__EXERCISE OBJECTIVE__: If a line in the listing below includes the string "arrow", pull it out.

☆ ☆ ☆

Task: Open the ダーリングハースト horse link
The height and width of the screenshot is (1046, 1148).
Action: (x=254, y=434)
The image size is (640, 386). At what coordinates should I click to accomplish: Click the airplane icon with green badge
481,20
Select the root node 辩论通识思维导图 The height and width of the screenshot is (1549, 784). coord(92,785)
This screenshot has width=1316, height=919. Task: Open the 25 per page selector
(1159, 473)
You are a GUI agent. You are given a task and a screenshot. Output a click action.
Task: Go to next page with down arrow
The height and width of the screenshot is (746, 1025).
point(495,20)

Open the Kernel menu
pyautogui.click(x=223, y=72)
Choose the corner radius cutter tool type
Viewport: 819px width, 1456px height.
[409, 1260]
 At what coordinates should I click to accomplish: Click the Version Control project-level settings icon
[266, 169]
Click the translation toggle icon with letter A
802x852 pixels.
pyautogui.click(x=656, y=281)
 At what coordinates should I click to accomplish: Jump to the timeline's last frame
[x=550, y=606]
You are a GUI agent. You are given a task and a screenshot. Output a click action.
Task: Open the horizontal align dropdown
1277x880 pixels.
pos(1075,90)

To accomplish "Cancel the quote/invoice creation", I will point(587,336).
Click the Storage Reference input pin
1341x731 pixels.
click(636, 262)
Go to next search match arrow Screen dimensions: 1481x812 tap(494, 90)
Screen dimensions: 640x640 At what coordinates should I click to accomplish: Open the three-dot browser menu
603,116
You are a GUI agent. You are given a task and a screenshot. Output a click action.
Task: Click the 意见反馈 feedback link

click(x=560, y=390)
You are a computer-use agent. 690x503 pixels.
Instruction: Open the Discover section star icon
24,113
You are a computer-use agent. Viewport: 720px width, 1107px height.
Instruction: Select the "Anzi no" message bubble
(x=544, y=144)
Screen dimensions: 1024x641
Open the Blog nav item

☆ ☆ ☆

__EXERCISE ANSWER__:
Task: Go to next page with down arrow
Go to next search match arrow Screen dimensions: 1481x812 tap(494, 90)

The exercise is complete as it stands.